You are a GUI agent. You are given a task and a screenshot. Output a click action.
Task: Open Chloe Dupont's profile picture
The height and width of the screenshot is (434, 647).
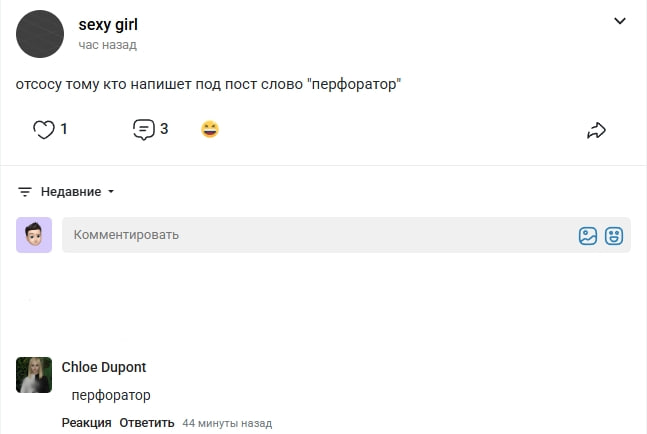[x=34, y=375]
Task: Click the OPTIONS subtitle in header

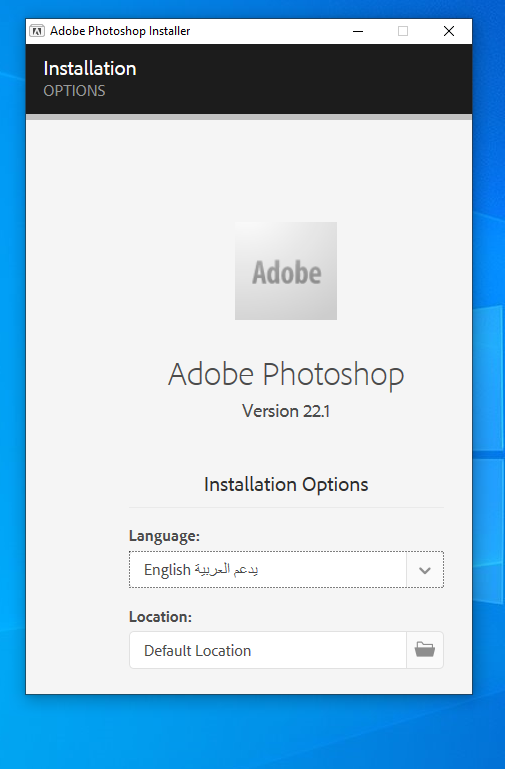Action: 74,91
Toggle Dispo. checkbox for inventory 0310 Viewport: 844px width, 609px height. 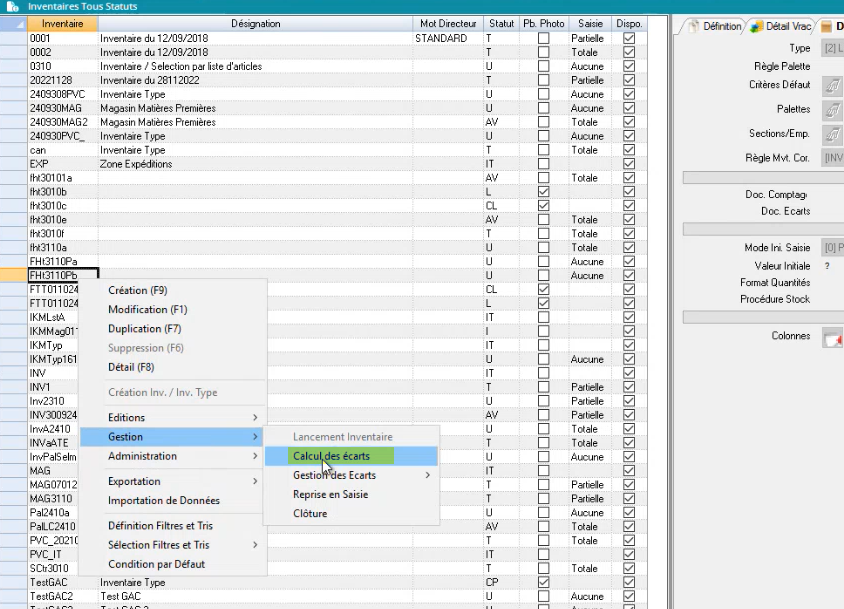pos(629,67)

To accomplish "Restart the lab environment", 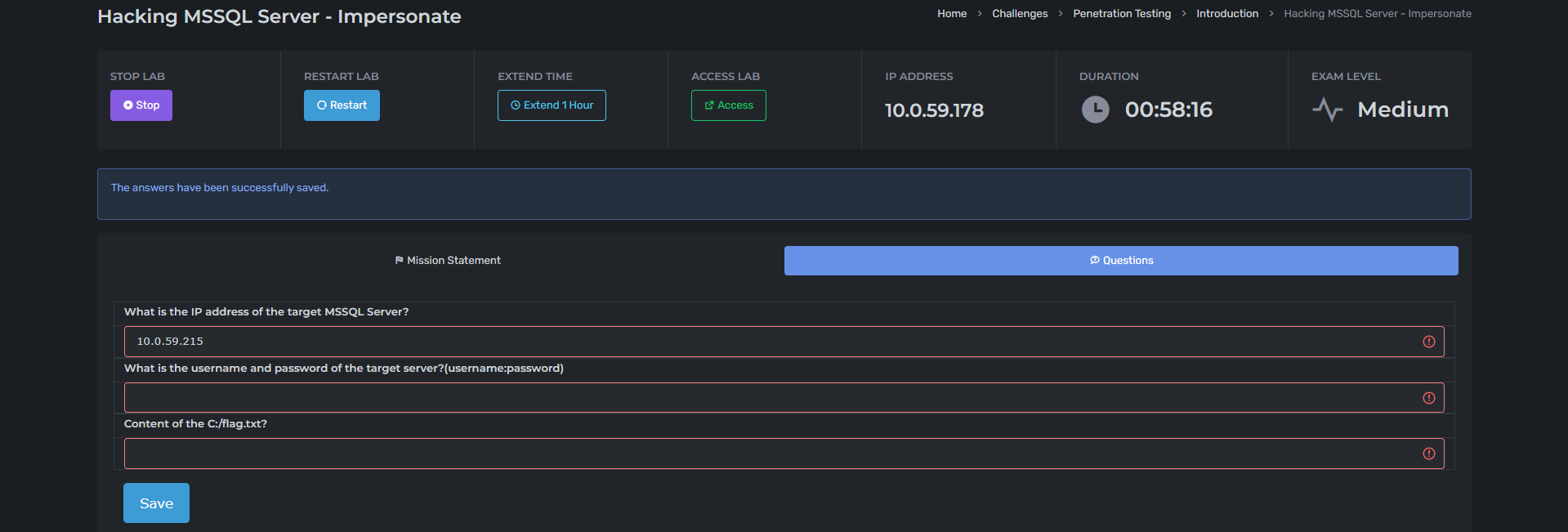I will click(342, 105).
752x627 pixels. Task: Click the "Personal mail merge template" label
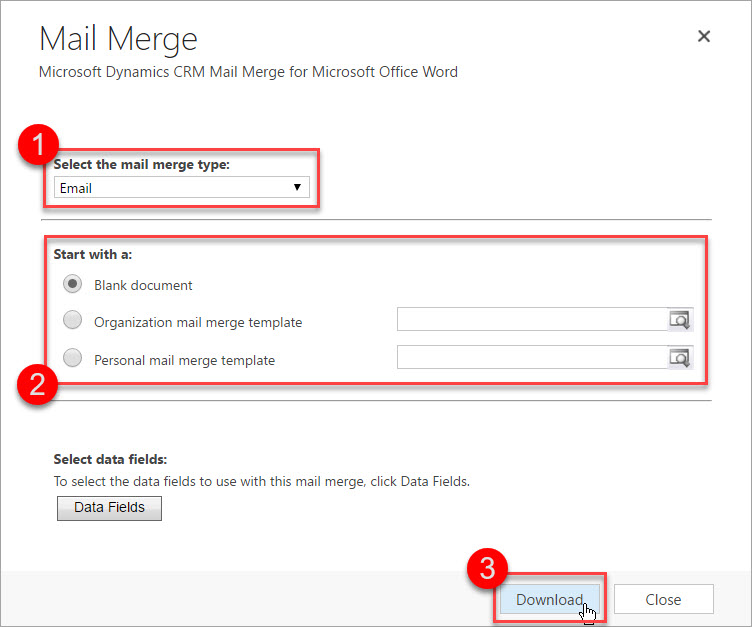(184, 359)
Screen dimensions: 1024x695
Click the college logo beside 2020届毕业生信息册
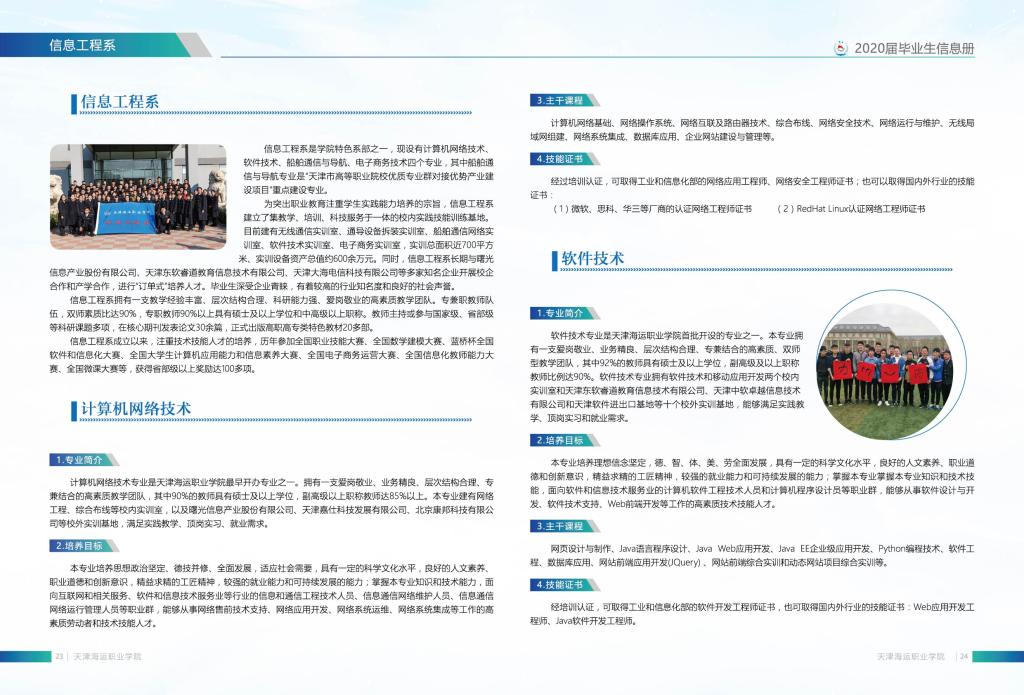841,48
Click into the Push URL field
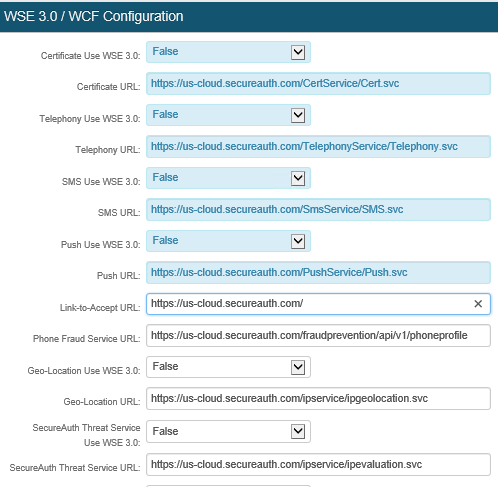 coord(318,273)
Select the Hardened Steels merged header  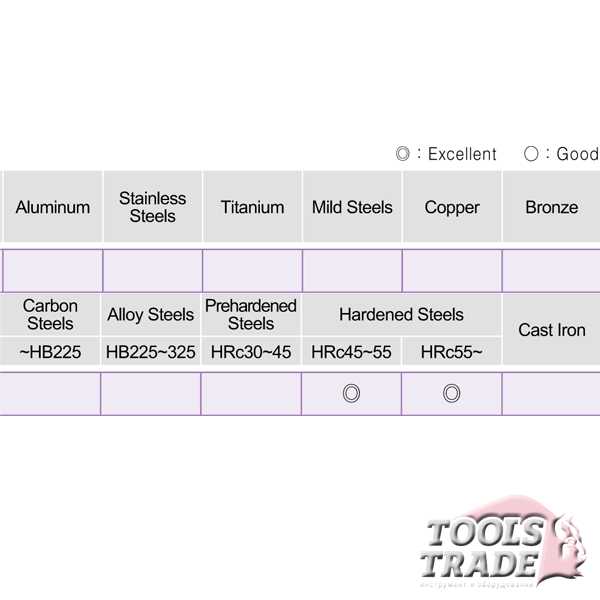click(x=401, y=315)
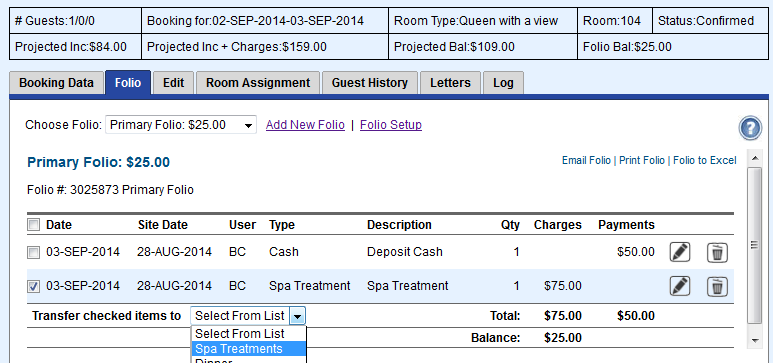The height and width of the screenshot is (363, 773).
Task: Delete the Spa Treatment row via trash icon
Action: tap(717, 286)
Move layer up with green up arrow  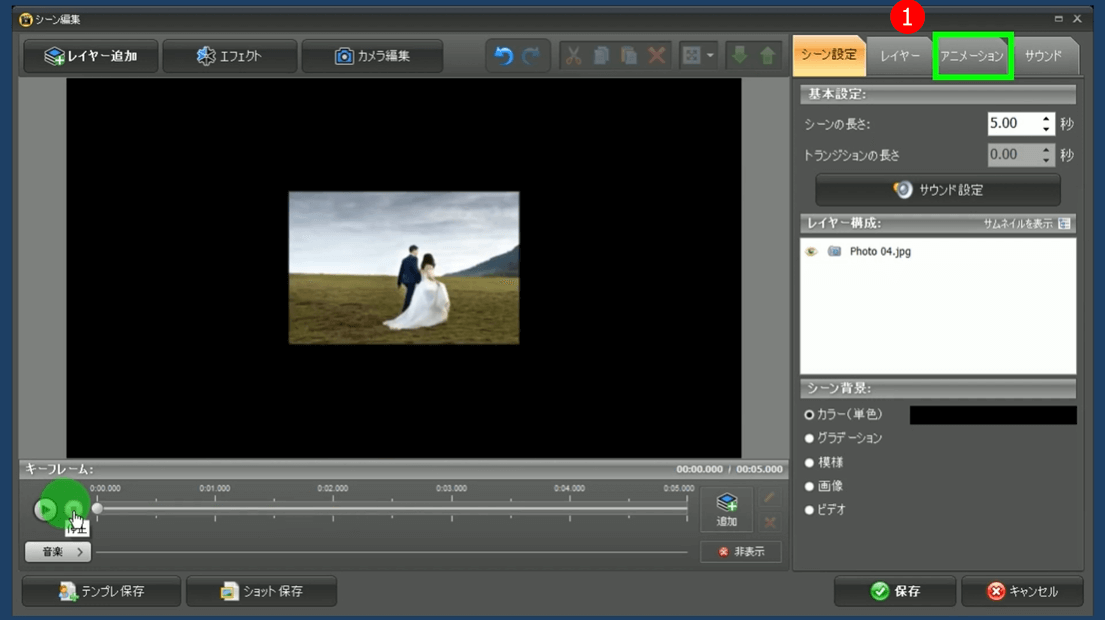click(x=767, y=56)
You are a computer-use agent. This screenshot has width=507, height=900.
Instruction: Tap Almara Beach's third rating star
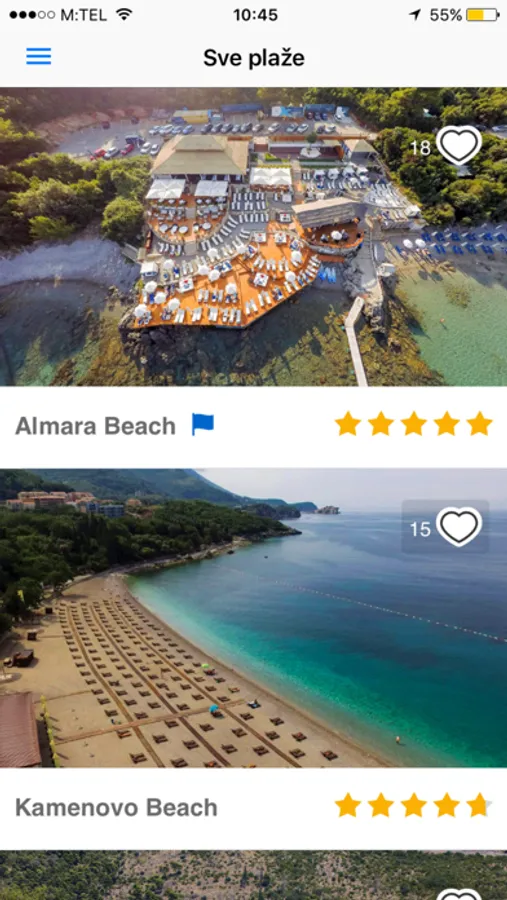point(413,424)
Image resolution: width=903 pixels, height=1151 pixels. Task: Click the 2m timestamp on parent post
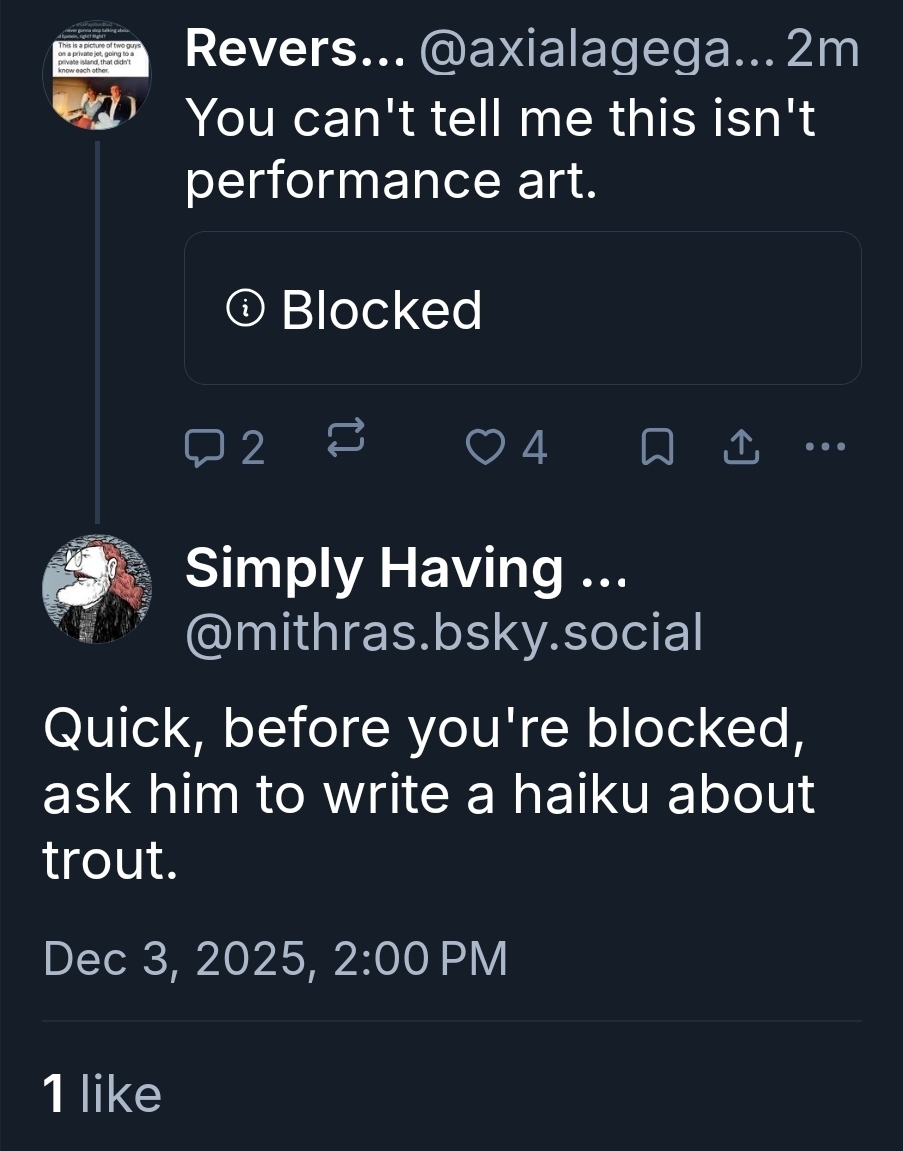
■ ■ ■ ■ ■ ■ ■
*Activity:*
Pull out each line of the records holding the string "agent".

*Exercise solution:*
You are a GUI agent. You are given a task and a screenshot. Output a click action.
You are a computer-use agent. This screenshot has width=507, height=900.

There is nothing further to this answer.